Do I know what I'm doing? The jury's out on that........................
April 6, 2006 at 10:35 am #6672Anonymous
GuestI agree the Tribunal got it wrong in Sue’s case.
CH/4075/2003, CH/2324/2003, CH/1336/2004 and CH/4227/2004 all analyse the definition of official error and come to the same conclusion: there is a difference between the claimant bearing some moral or practical guilt in the matter on the one hand, and the claimant contributing to the actual error that caused the overpayment on the other. What happened here was that the Council made an administrative mistake in failing to attend to a piece of post. The claimant has no control over office procedures – she didn’t misfile the document or distract the officer or create a backlog. The error had absolutely nothing to do with her at all. From the point when the Council had enough information to halt further payments, it doesn’t matter whether that information should have come from the claimant but did not. The Council could just as easily have failed to process a notification from the claimant instead. What caused the overpayment was an internal council blunder, and that blunder was not influenced by the claimant.
April 6, 2006 at 12:32 pm #6673Andy Thurman
KeymasterI’m with Sue on this. 😉
The change was one that should have been reported. By not telling the LA (who, yes, have made an error in not dealing with the info from DWP) the claimant is contributing to the failure to act. Their contribution may be an inactive one, but, other than hacking into the LA’s network and crashing the processing system, I’m not sure what active contribution the clmt could make!! 🙂 Surely these circs are those covered by the ‘rider’ in 83(3)? If not, what would? 😕
Had the clmt notified of the change or not been required to do so, ‘nailed on’ LA error but the clmt was required to do so and didn’t! This has contributed to the LA’s failure to act.
So, in answer to the original question – yes, the claimant’s failure to notify does over-ride the LA’s omission (however glaring it may be).
The other scenario – delay due to backlog – is entirely different (this is LA error although I don’t agree with TAS re recovery).April 6, 2006 at 12:47 pm #6674sue large
Participantin reply to Jon,
If I remember rightly clmt notified late change in income – we then didn’t act on info staright away due to backlog – I had agreed 1st part of OP clmt error then LA error from date info received
chair decided all OP should be clmt error as they has contributed to the cause by delaying to tell us the change.

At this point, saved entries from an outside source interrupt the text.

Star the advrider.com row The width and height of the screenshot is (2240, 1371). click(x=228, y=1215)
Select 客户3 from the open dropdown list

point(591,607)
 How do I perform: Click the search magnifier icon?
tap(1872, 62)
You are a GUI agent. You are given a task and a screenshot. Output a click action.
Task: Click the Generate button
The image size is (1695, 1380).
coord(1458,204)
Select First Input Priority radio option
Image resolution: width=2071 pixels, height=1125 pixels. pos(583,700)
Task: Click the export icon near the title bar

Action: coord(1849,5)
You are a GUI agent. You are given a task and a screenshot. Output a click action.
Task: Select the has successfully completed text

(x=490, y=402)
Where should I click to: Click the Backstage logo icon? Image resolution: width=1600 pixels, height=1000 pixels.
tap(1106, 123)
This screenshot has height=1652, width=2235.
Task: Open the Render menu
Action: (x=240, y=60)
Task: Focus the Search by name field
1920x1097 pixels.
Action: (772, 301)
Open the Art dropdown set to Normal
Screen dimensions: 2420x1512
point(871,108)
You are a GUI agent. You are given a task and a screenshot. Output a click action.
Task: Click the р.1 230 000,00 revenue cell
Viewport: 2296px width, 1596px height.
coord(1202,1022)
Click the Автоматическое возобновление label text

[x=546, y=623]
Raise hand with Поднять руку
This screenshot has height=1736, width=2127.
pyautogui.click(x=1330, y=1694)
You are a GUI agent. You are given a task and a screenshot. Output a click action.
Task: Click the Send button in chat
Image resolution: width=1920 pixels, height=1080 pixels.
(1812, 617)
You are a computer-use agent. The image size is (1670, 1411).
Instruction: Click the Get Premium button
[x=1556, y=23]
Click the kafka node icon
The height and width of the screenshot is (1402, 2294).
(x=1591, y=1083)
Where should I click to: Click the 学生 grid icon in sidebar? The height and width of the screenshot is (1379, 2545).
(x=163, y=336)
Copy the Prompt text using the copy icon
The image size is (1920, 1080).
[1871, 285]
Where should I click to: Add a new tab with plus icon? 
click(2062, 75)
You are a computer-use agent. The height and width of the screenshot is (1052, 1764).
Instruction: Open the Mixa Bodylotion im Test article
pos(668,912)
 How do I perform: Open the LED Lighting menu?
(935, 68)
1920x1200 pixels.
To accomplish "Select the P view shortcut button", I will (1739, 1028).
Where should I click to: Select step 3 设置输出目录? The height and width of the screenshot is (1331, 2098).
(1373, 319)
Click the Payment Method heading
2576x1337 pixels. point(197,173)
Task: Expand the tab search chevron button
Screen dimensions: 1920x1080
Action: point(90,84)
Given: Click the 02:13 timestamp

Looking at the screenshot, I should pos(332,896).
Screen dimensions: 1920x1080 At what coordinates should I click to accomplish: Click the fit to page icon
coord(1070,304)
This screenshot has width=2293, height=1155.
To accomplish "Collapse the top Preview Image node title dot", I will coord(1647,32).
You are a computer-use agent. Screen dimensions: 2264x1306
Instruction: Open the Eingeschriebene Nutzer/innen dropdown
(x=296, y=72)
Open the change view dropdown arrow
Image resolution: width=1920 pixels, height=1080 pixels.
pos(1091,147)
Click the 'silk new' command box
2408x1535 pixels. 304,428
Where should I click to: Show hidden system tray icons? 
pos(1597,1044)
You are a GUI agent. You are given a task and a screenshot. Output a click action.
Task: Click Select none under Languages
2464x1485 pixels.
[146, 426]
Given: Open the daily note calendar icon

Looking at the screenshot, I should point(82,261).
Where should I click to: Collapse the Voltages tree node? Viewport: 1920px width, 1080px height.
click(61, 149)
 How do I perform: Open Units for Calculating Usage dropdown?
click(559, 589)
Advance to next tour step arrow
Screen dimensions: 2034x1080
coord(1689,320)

In the situation above we do code all of the OP as clmt error – if they have not told told us about the change at all………..????
April 6, 2006 at 1:40 pm #6675seanosul
Participant[quote:848d2a9567]in reply to Jon,
If I remember rightly clmt notified late change in income – we then didn’t act on info staright away due to backlog – I had agreed 1st part of OP clmt error then LA error from date info received
chair decided all OP should be clmt error as they has contributed to the cause by delaying to tell us the change.
In the situation above we do code all of the OP as clmt error – if they have not told told us about the change at all………..????[/quote:848d2a9567]
As far as subsidy is concerned, the chair was ultra vires in deciding that unactioned post was Clt Error and not LA Error. If you as an authority know about a change, you must action it. The subsidy system is designed to penalise for this failure to act. Quite simply why should the DWP and the general taxpayer fund your backlog?
April 6, 2006 at 1:44 pm #6676sue large
Participantperhaps i didn’t make it totally clear…..we only code the OP clmt error where they have failed to notify us at all
April 6, 2006 at 2:06 pm #6677seanosul
Participant[quote:8701573987]perhaps i didn’t make it totally clear…..we only code the OP clmt error where they have failed to notify us at all[/quote:8701573987]
That sounds more likely to be fraud than claimant error in those circumstances. Clt error overpayments are to the point where the claimant notifies you of the change, from then (the exact point from when being the subject of many disputes between LAs and the DWP) the o/p becomes LA error.
The o/p in the circumstance above I would most definately say is recoverable though.